··· RECORDS SUPPLIED

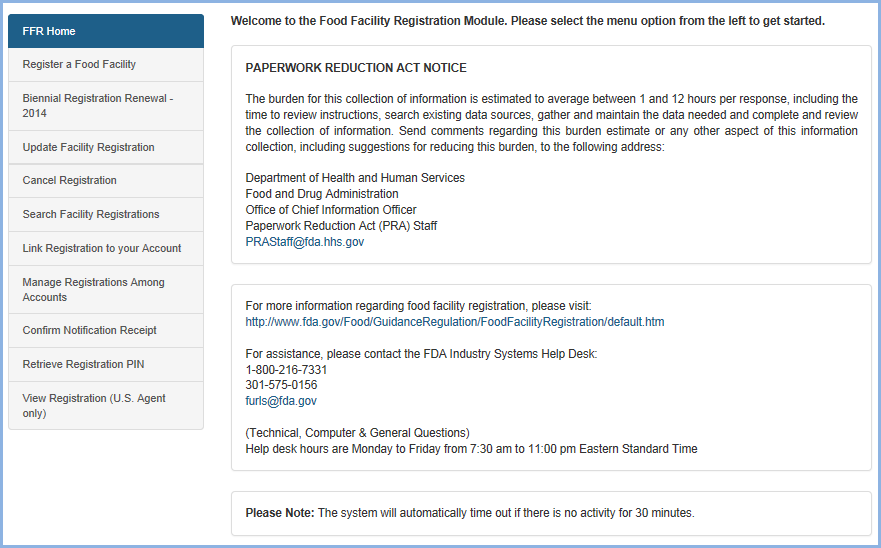Click the 301-575-0156 phone number
Image resolution: width=881 pixels, height=548 pixels.
[x=281, y=385]
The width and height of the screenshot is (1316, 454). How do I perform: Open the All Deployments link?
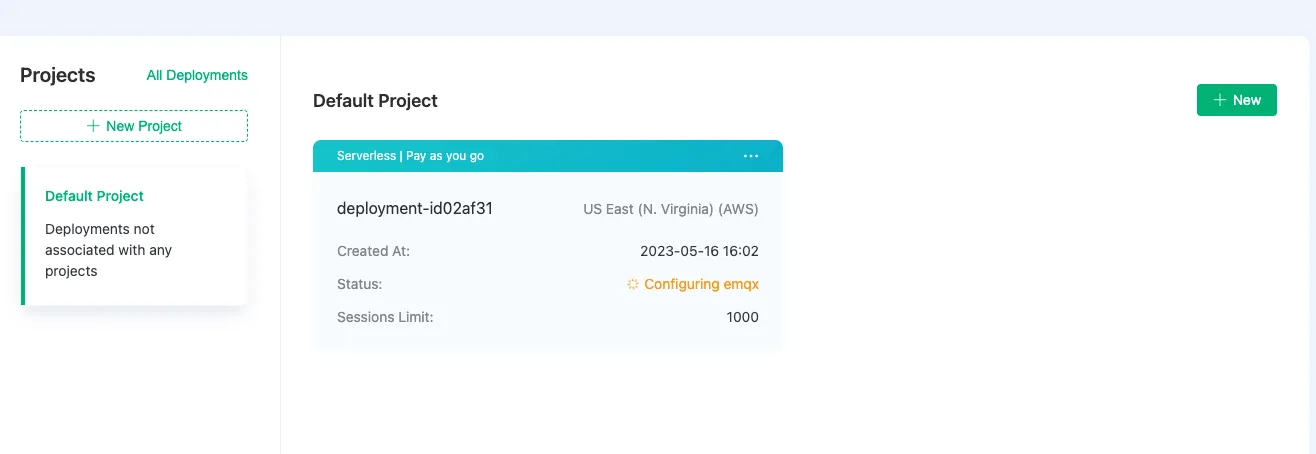[197, 75]
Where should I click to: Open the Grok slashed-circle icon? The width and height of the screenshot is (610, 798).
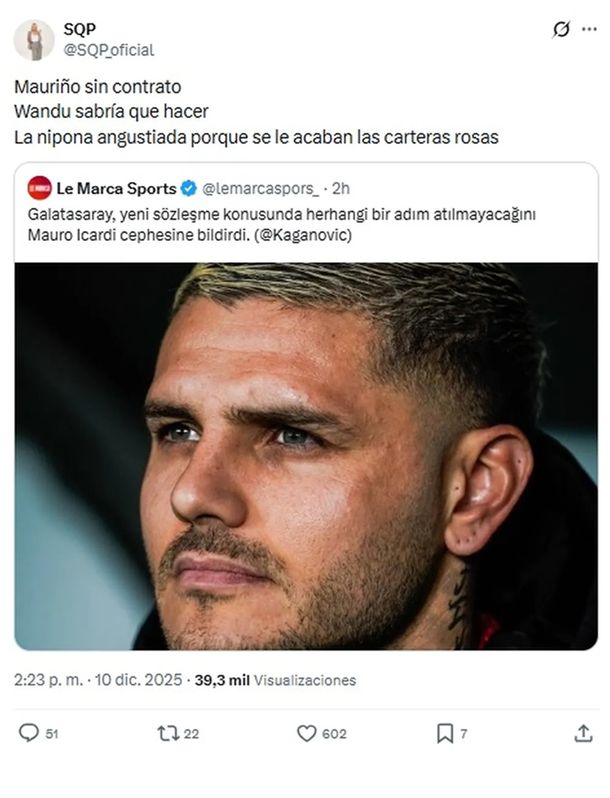click(x=561, y=30)
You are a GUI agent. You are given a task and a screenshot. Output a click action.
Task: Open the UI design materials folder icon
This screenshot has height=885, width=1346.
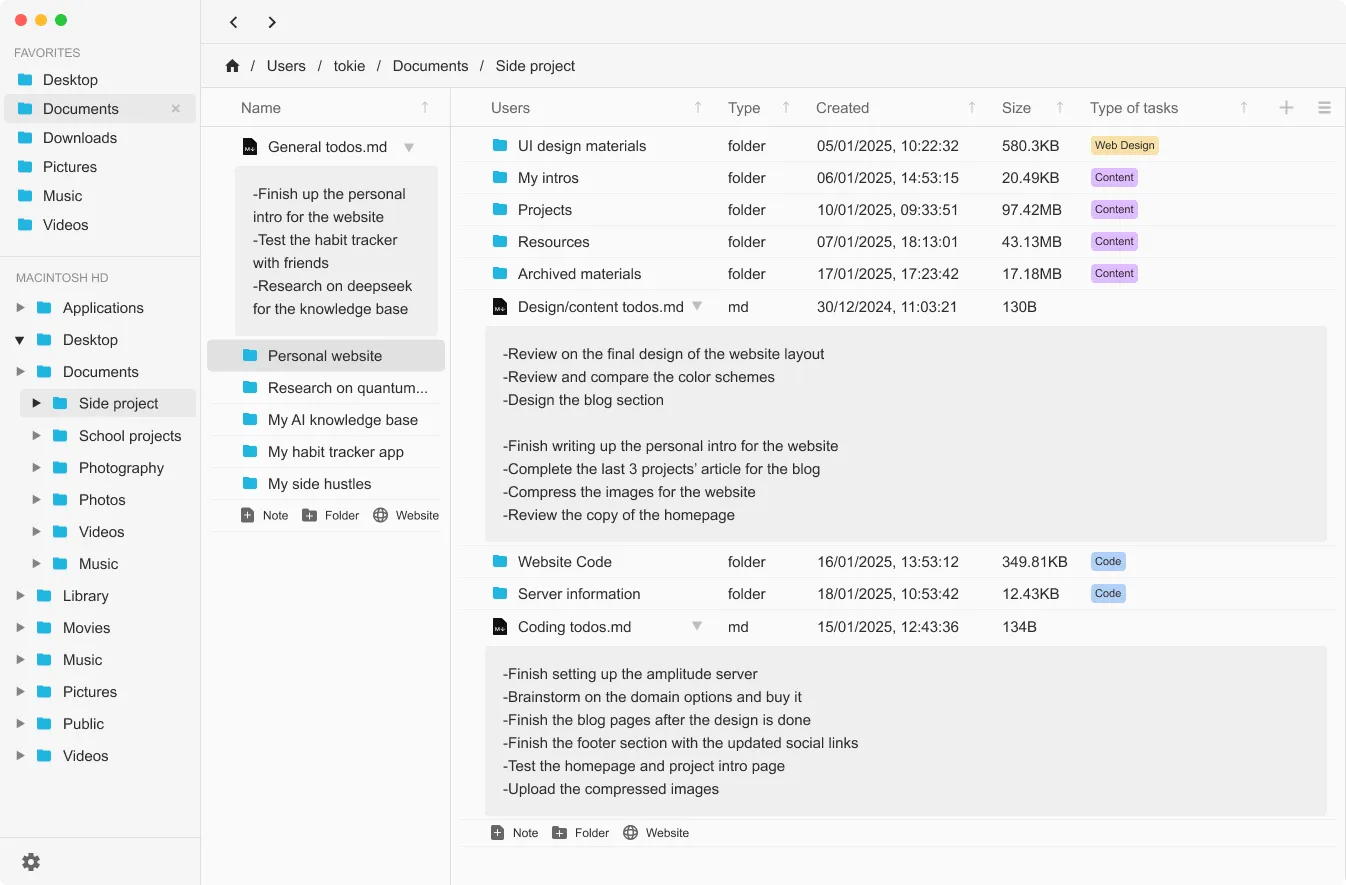(500, 146)
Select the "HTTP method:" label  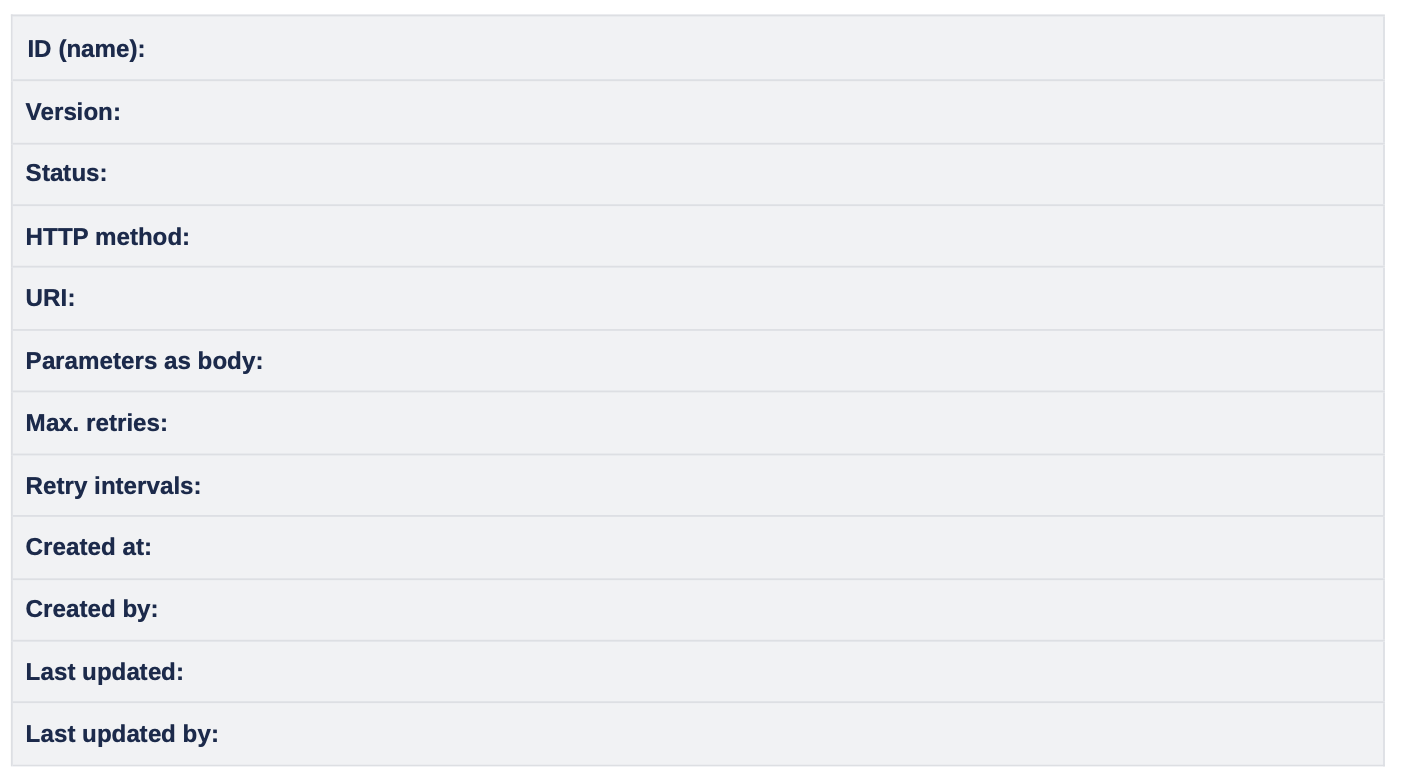click(107, 237)
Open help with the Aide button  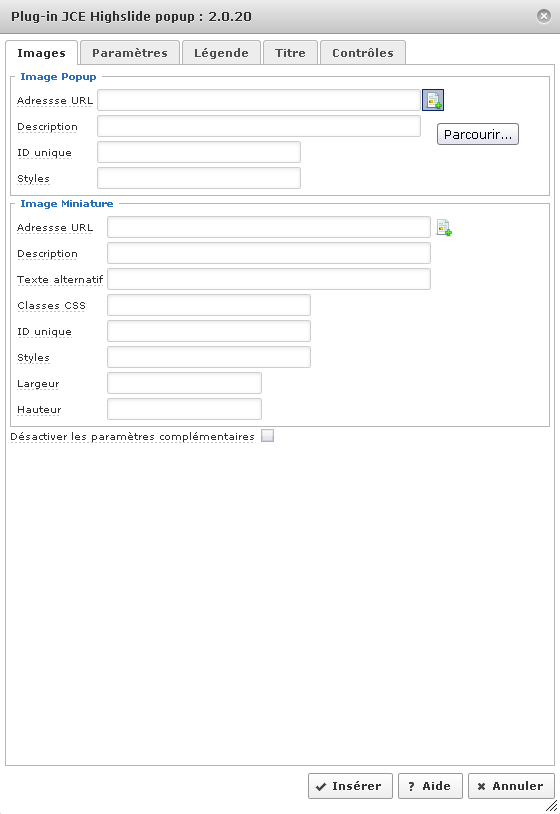[430, 786]
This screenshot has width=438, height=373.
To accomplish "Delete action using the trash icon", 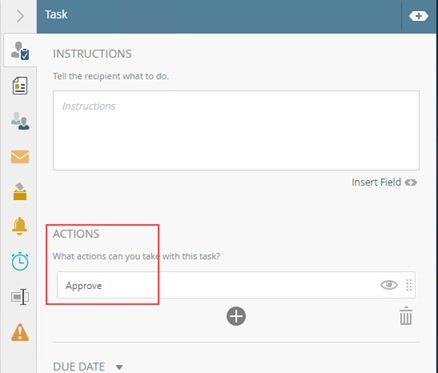I will click(x=406, y=315).
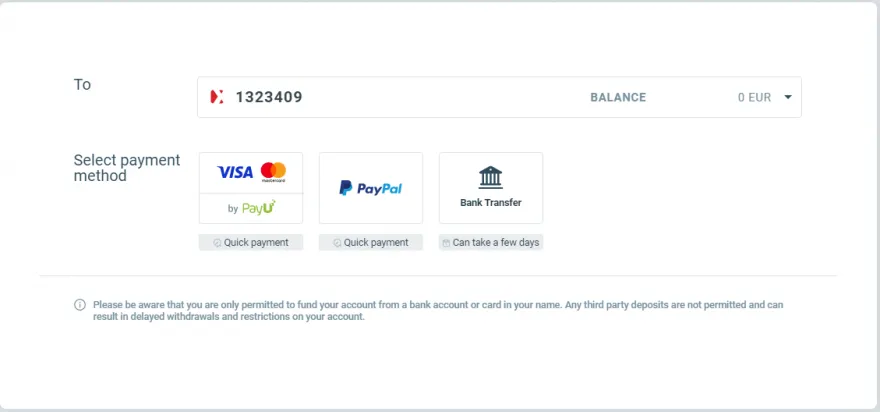Click the red account logo icon
This screenshot has width=880, height=412.
tap(217, 97)
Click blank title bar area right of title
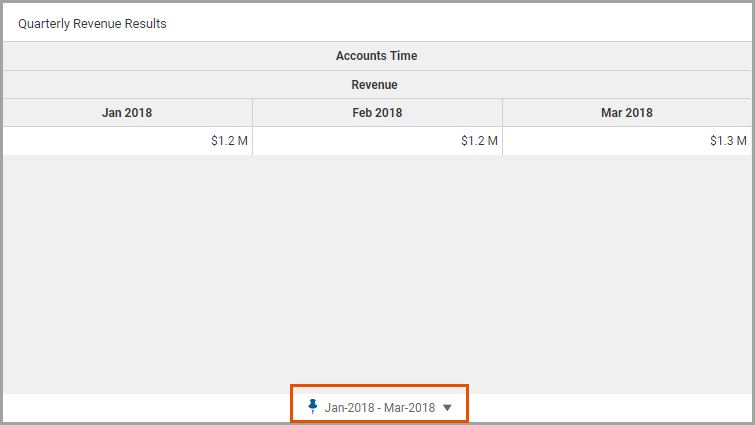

······

**WHAT YOU HAVE TO DO:**
Within the entries above, the lines from the one containing "The width and height of the screenshot is (1316, 454)." through the one containing "You are a GUI" are to be transcribed exactly, ends included, pictures excluded.

**WRITTEN SOLUTION:**
The width and height of the screenshot is (1316, 454). How do I perform: Open the All Deployments link?
[197, 75]
Where should I click to: Open the Grok slashed-circle icon? The width and height of the screenshot is (610, 798).
click(x=561, y=30)
You are a GUI agent. You are given a task and a screenshot. Output a click action.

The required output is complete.